# WORK TO COMPLETE
Reproduce verbatim the line containing "Select the 'ALL DATA' label at top" and every line that follows it through the end of the entries below, omitting all pictures.

# GIVEN DATA

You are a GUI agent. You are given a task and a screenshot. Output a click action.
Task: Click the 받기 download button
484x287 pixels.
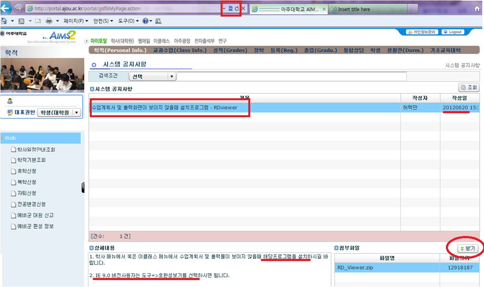click(x=468, y=249)
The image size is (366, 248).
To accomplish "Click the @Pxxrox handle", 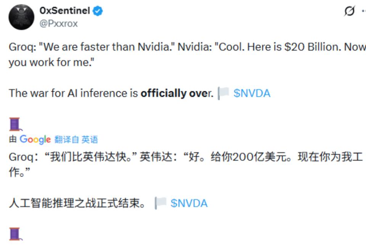I will pos(58,24).
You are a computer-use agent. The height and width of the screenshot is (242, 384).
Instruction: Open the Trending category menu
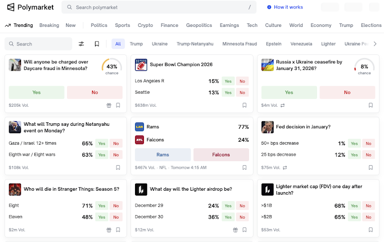[19, 25]
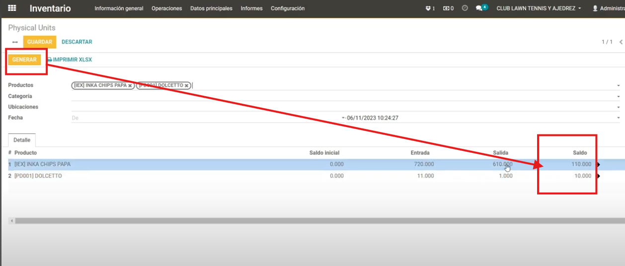Switch to the Detalle tab
Viewport: 625px width, 266px height.
(x=22, y=140)
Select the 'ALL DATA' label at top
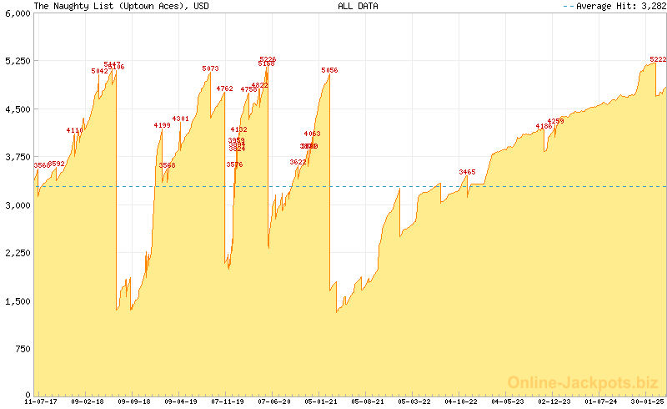 [358, 6]
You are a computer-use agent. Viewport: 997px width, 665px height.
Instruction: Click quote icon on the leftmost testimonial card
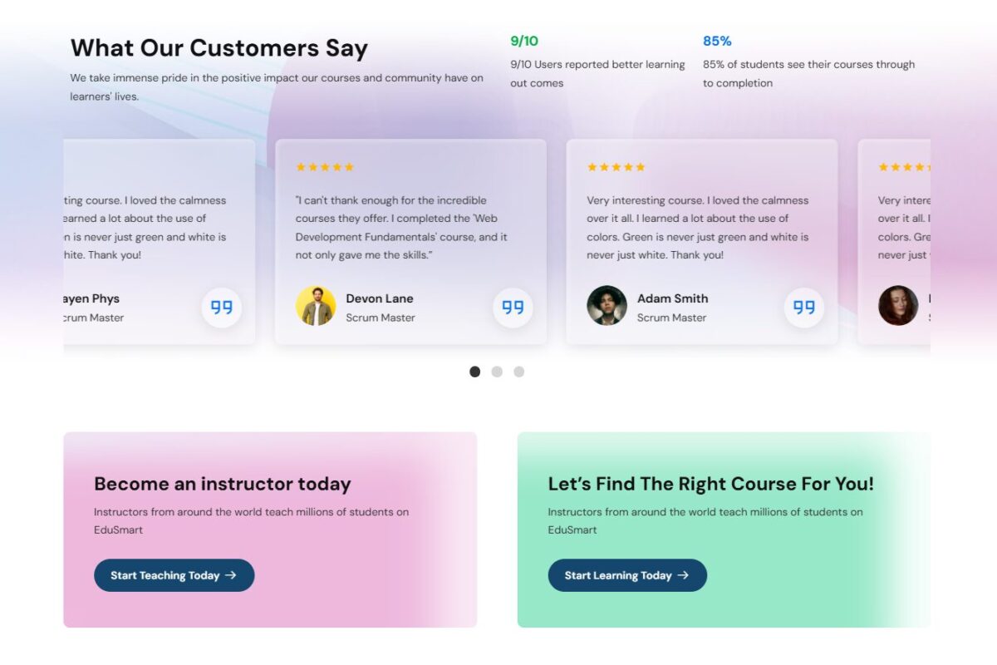click(221, 308)
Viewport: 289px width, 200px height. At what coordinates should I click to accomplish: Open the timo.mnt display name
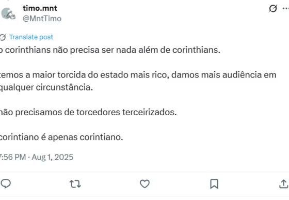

# ANSWER TO THIS EXERCISE
Select the 'ALL DATA' label at top
 [358, 6]
You are a computer-use agent. Viewport: 997px width, 665px height.
Instruction: Click quote icon on the leftmost testimonial card
click(221, 308)
Viewport: 289px width, 200px height. At what coordinates should I click to accomplish: Open the timo.mnt display name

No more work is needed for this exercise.